With the accession of Louis XIV and the rise, the deliberate cultivation, of a new art of Versailles, aristocratic in subject matter and lucidly classical in style, the reputation of this once famous man suffered an eclipse so complete that, within a couple of generations, his very name had been forgotten, and his surviving paintings came to be attributed to the Le Nains, to Honthorst, to Zurbaran, to Murillo, even to Velazquez. The rediscovery of Latour began in 1915 and was virtually complete by 1934, when the Louvre organized a notable exhibition of “The Painters of Reality.” Ignored for nearly three hundred years, one of the greatest of French painters had come back to claim his rights.

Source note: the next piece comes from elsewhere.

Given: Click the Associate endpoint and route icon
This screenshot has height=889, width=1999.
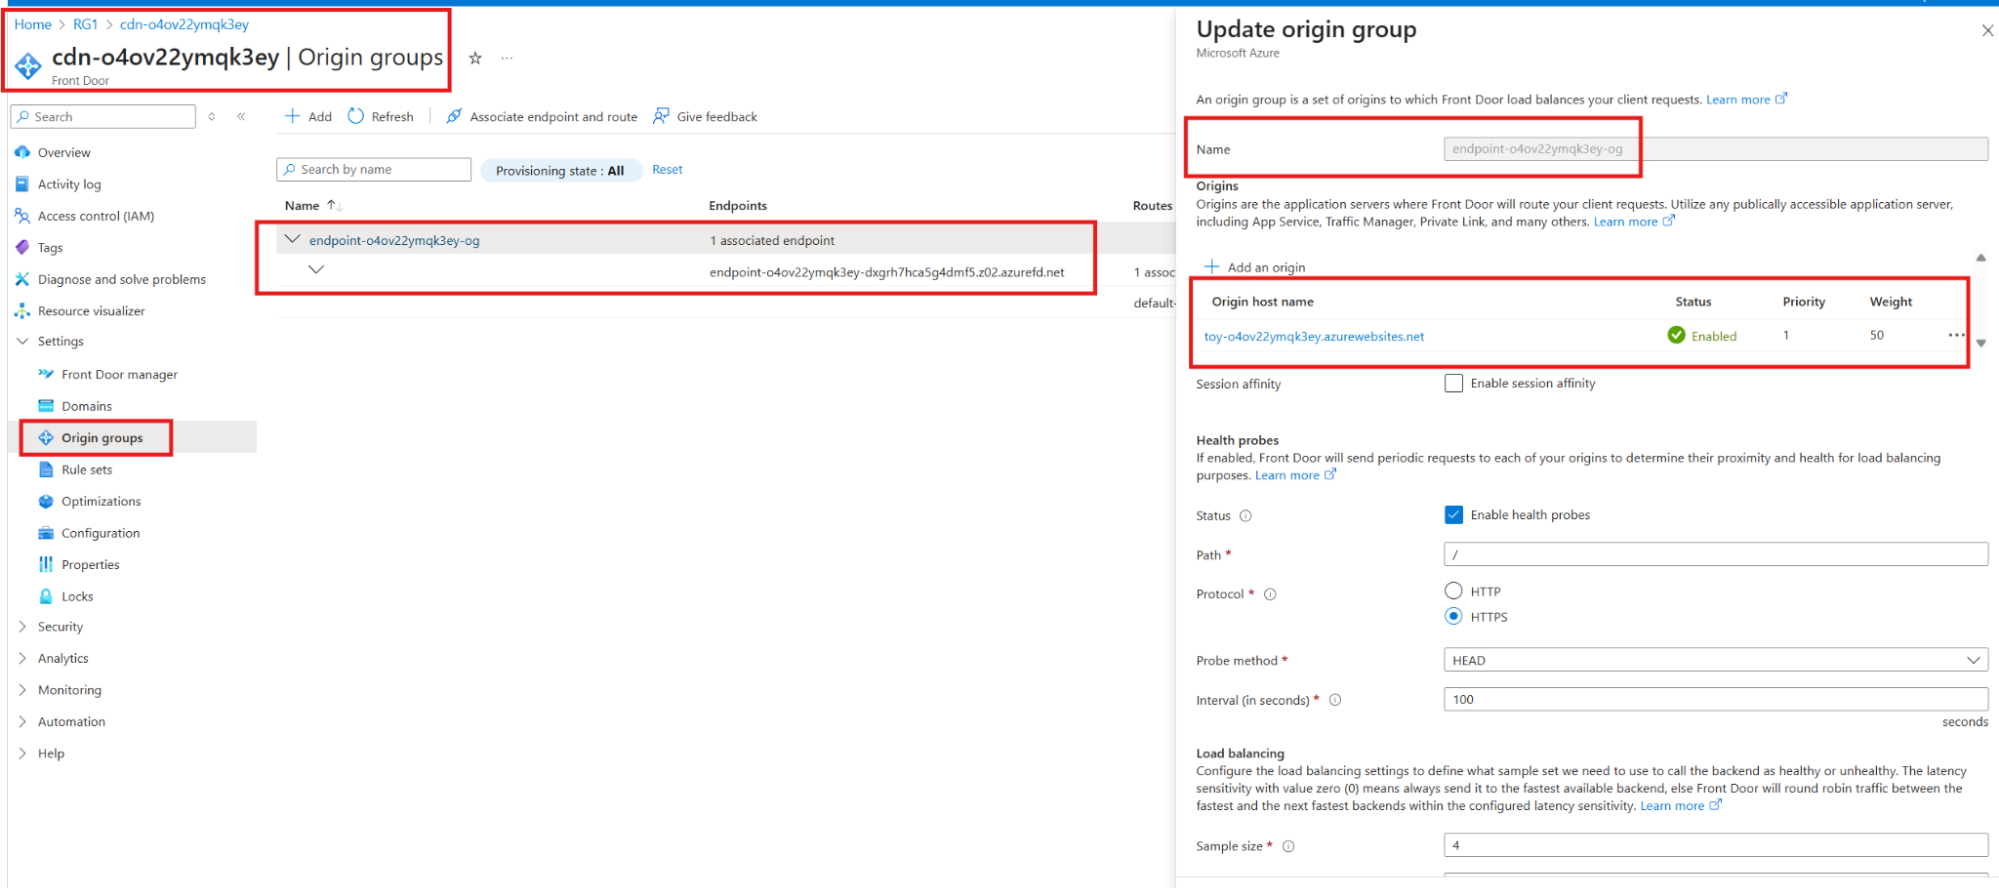Looking at the screenshot, I should [454, 116].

The Magdalen with the Smoking Flame, circa 1635-37
Georges de Latour was one of those extroverted visionaries, whose art faithfully reflects certain aspects of the outer world, but reflects them in a state of transfigurement, so that every meanest particular becomes intrinsically significant, a manifestation of the absolute.
The Penitent Magdalen, 1640
Most of his compositions are of figures seen by the light of a single candle. A single candle, as Caravaggio and the Spaniards had shown, can give rise to the most enormous theatrical effects. But Latour took no interest in theatrical effects. There is nothing dramatic in his pictures, nothing tragic or pathetic or grotesque, no representation of action, no appeal to the sort of emotions, which people go to the theater to have excited and then appeased. His personages are essentially static. They never do anything; they are simply there in the same way in which a granite Pharaoh is there, or a bodhisattva from Khmer, or one of Piero’s flat-footed angels.
A Young Singer 1645
And the single candle is used, in every case, to stress this intense but unexcited, impersonal thereness. By exhibiting common things in an uncommon light, its flame makes manifest the living mystery and inexplicable marvel of mere existence. There is so little religiosity in the paintings that in many cases it is impossible to decide whether we are confronted by an illustration to the Bible or a study of models by candlelight.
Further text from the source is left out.